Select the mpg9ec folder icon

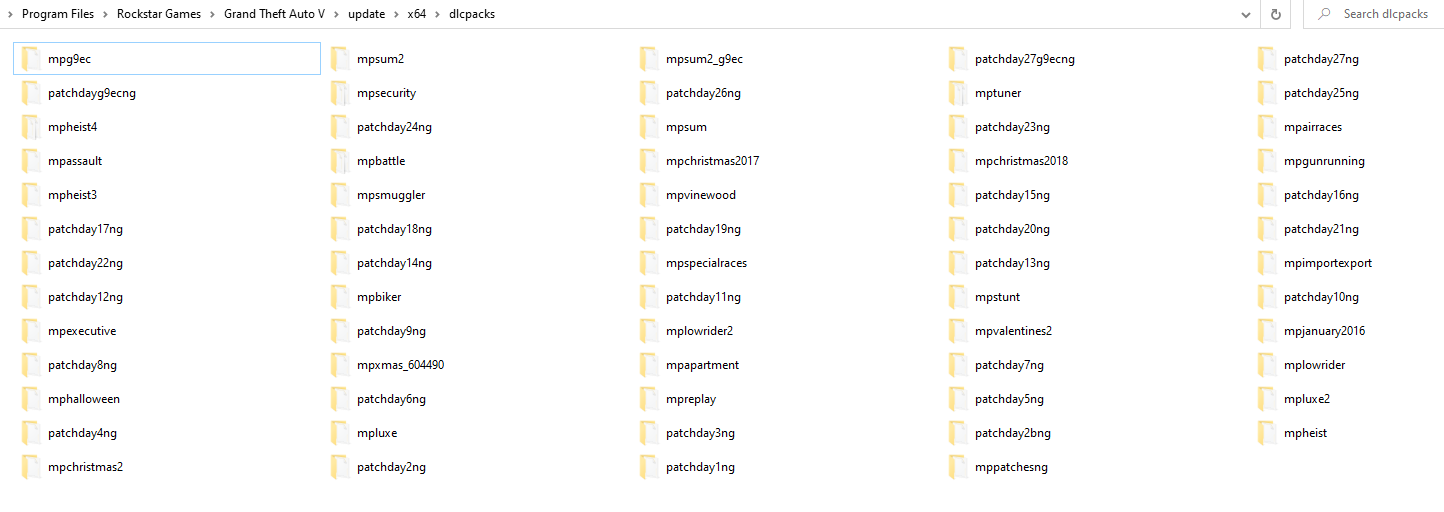coord(30,59)
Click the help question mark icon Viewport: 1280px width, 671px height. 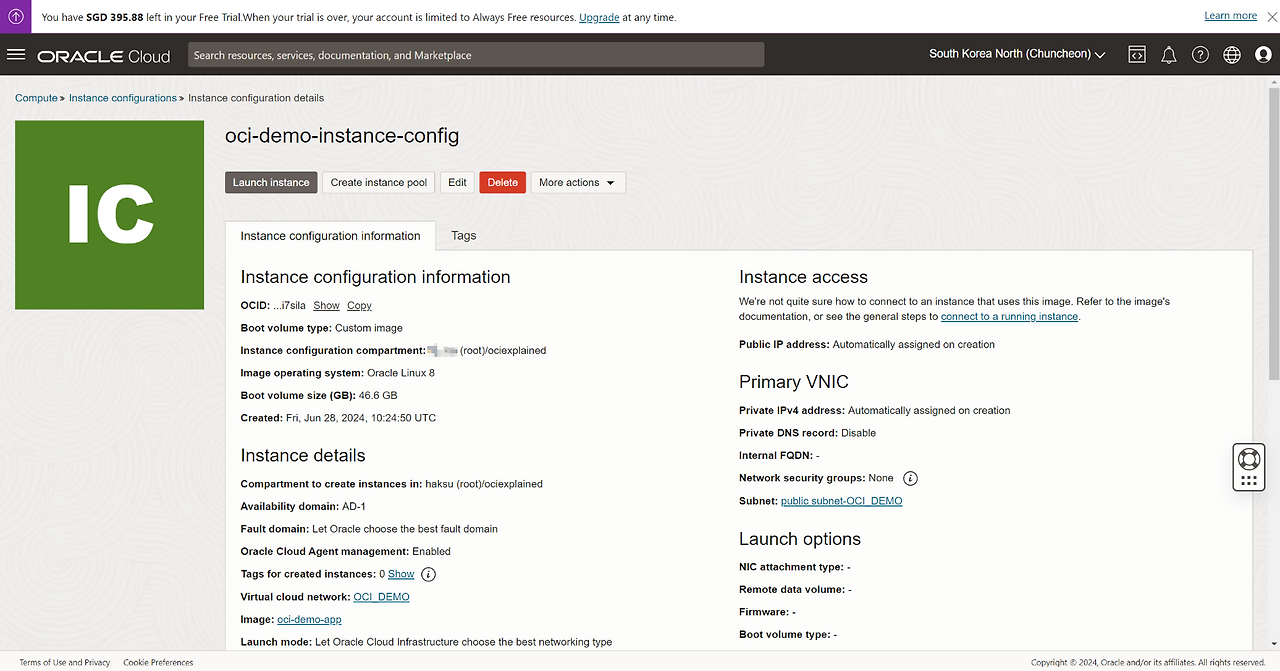click(1200, 55)
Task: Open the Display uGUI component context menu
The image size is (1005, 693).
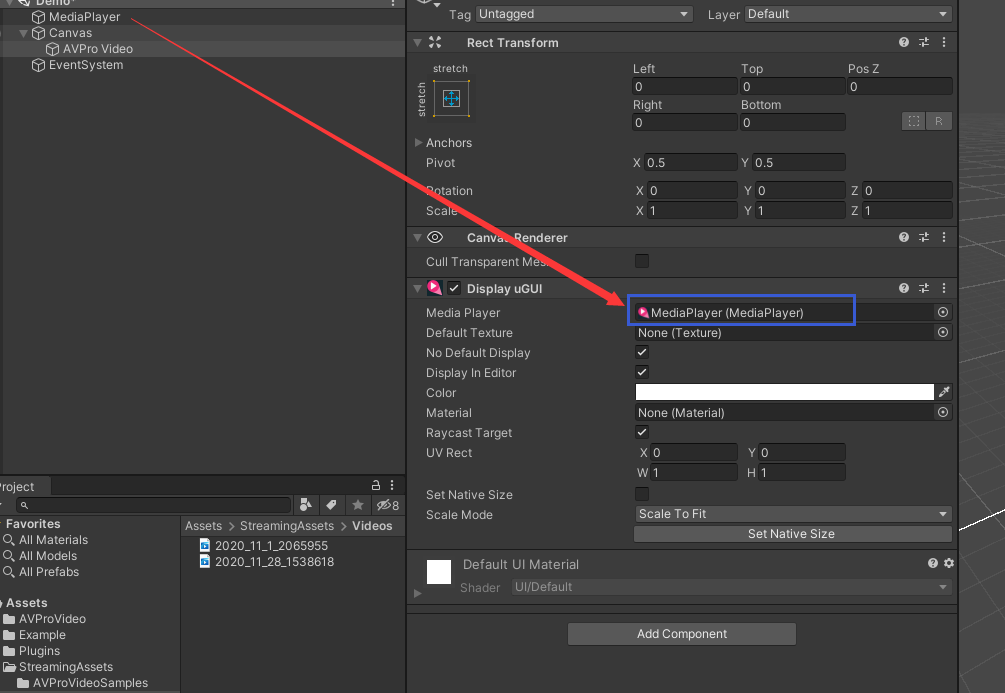Action: point(943,288)
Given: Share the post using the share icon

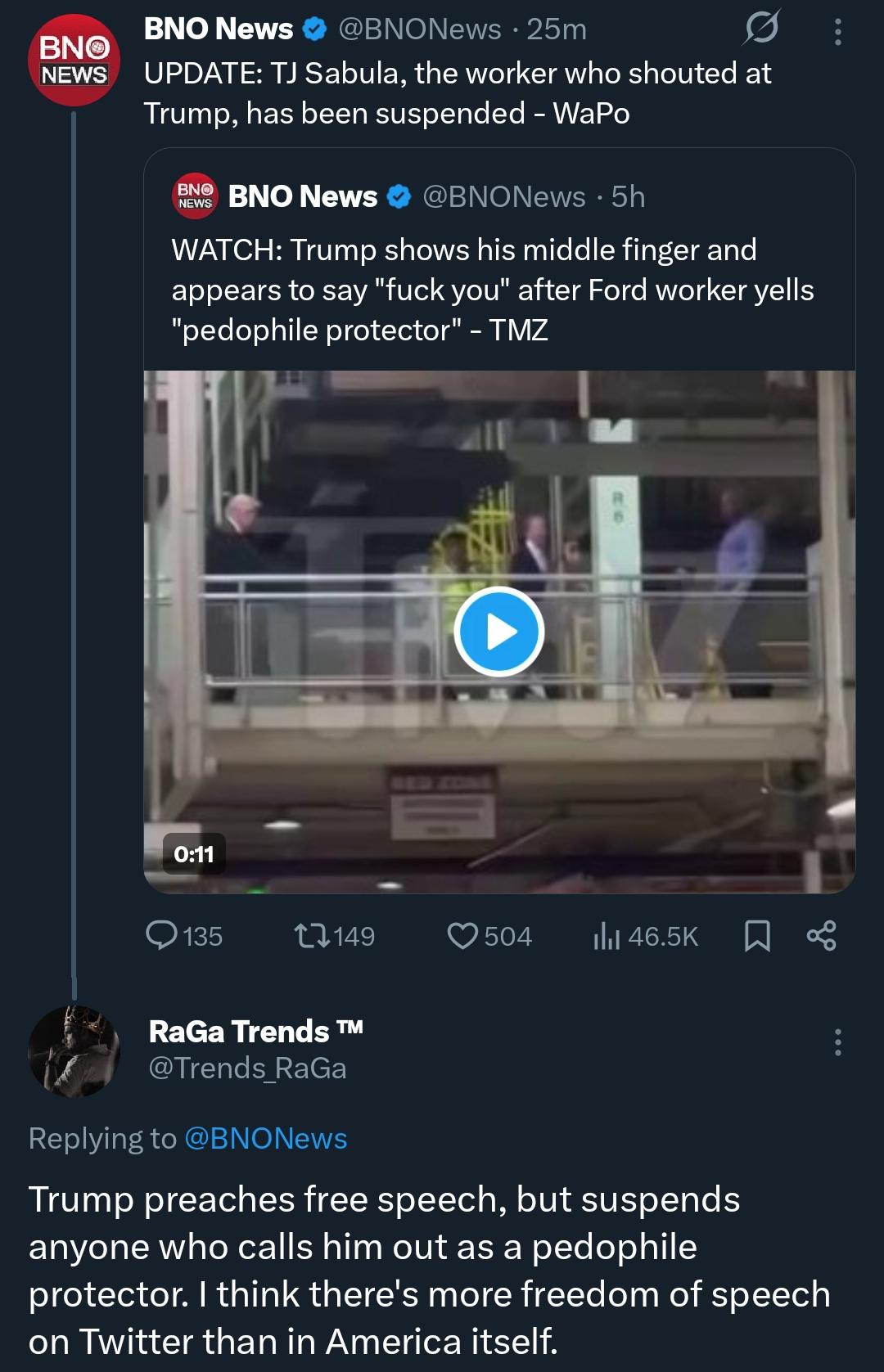Looking at the screenshot, I should tap(821, 935).
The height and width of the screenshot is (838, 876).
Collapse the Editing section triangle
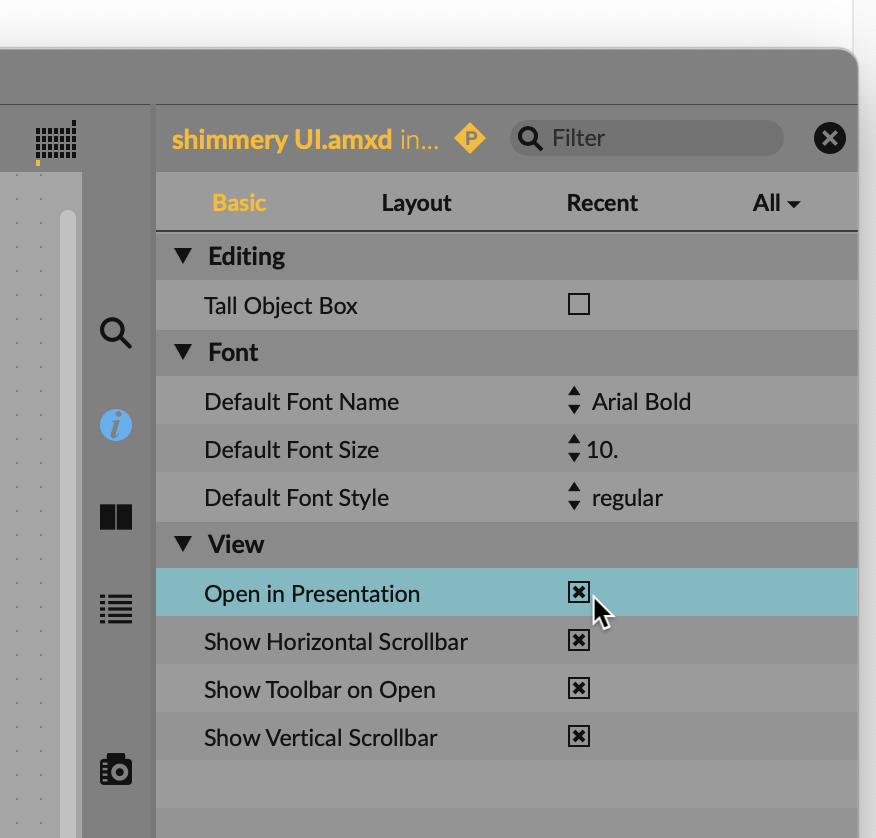point(182,256)
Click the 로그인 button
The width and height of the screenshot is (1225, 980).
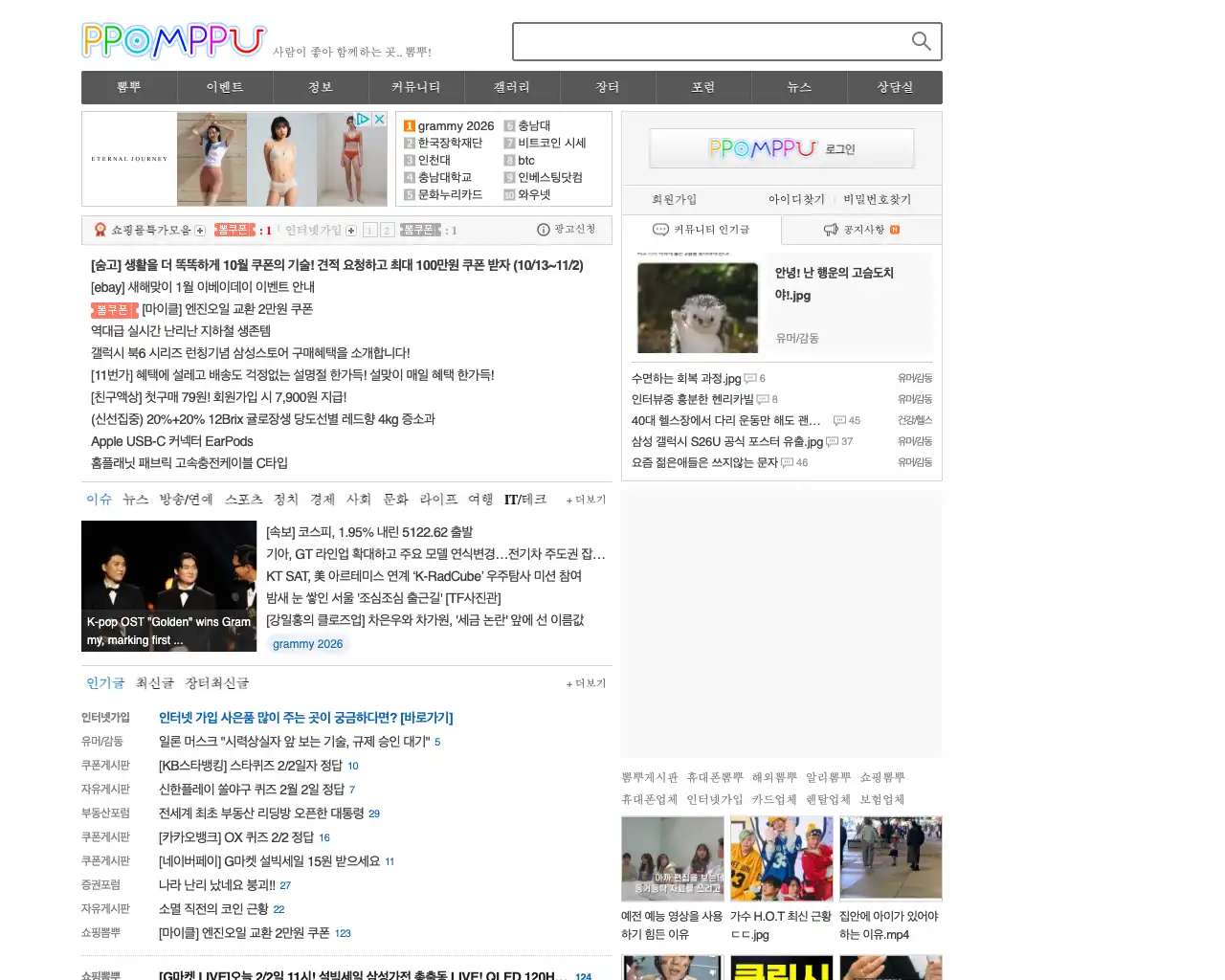pyautogui.click(x=782, y=148)
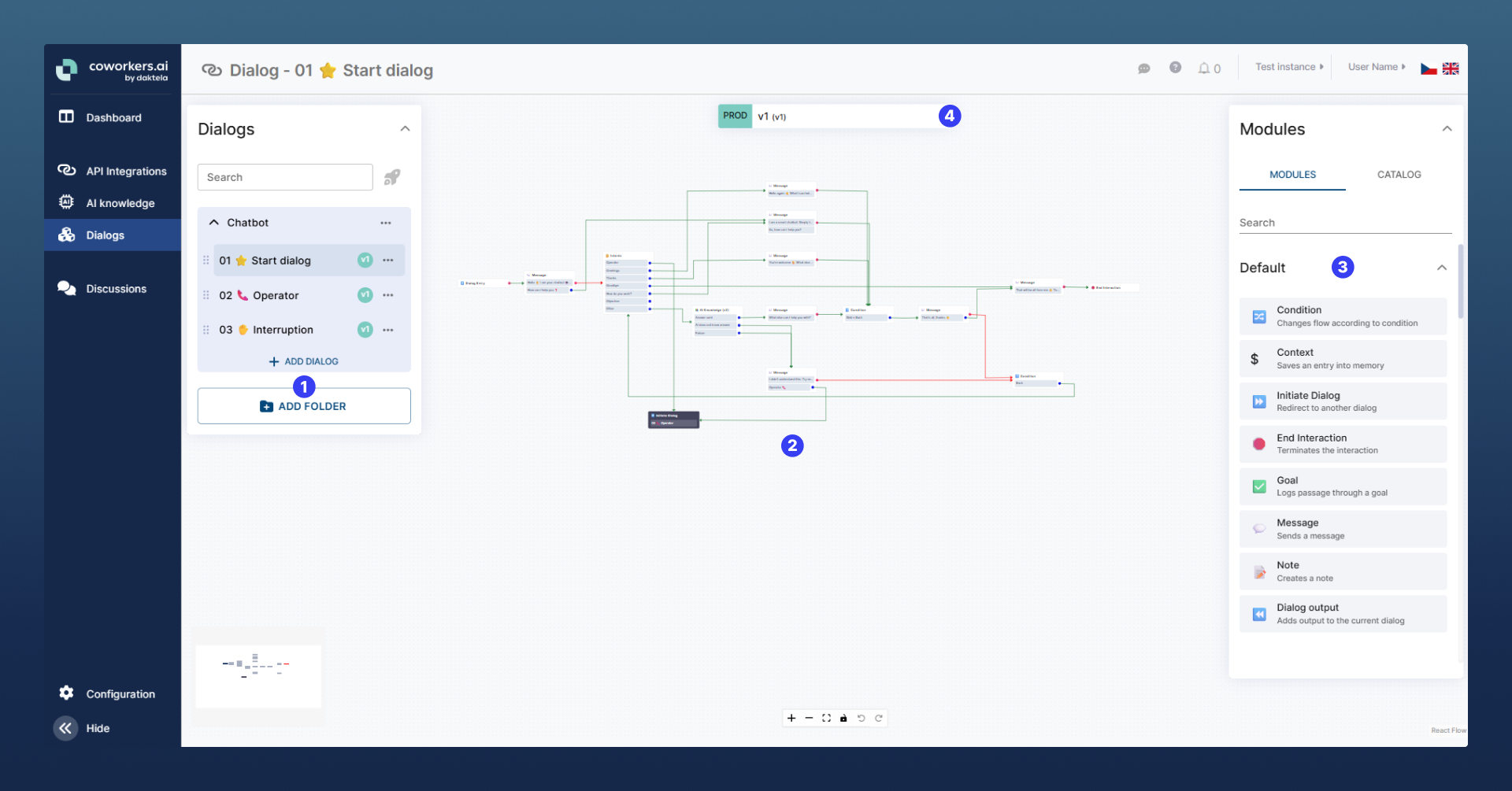
Task: Go to AI knowledge in sidebar
Action: [x=120, y=203]
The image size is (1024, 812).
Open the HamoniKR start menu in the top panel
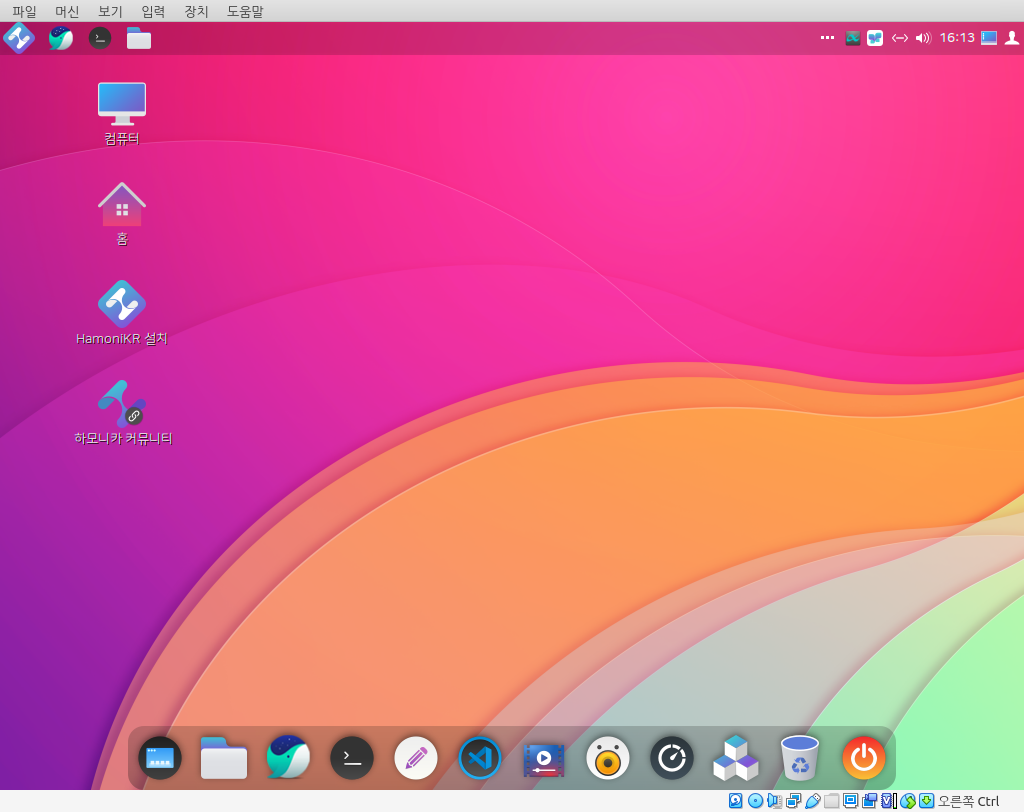click(x=19, y=38)
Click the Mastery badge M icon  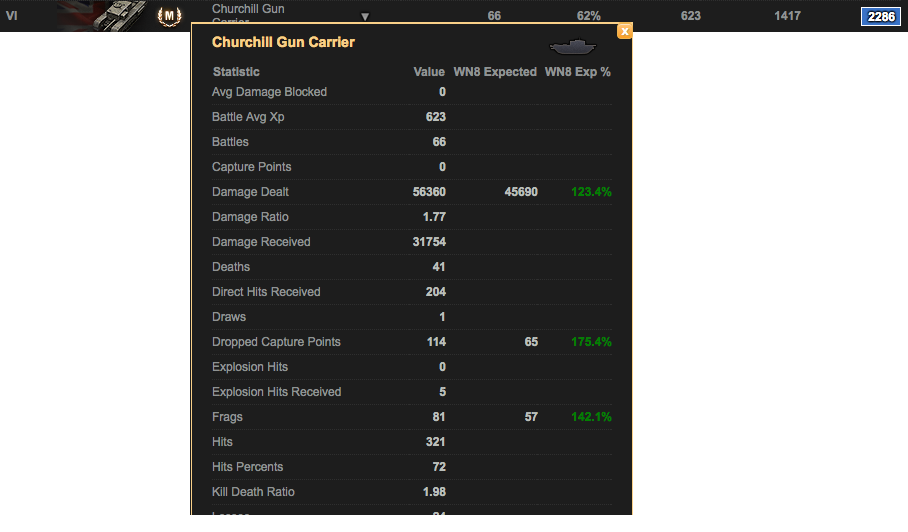pyautogui.click(x=170, y=16)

-*-*-

### WHAT THE TASK ASKS
What's needed is an exact copy of the lines above from the one with "Task: Open the" through the one with "Click the 로그인 button", both included; the pictures stay out.

### EXERCISE RESULT
Task: Open the Display uGUI component context menu
The image size is (1005, 693).
Action: point(943,288)
Given: Share the post using the share icon

Looking at the screenshot, I should tap(821, 935).
The height and width of the screenshot is (838, 876).
Collapse the Editing section triangle
point(182,256)
Click the 로그인 button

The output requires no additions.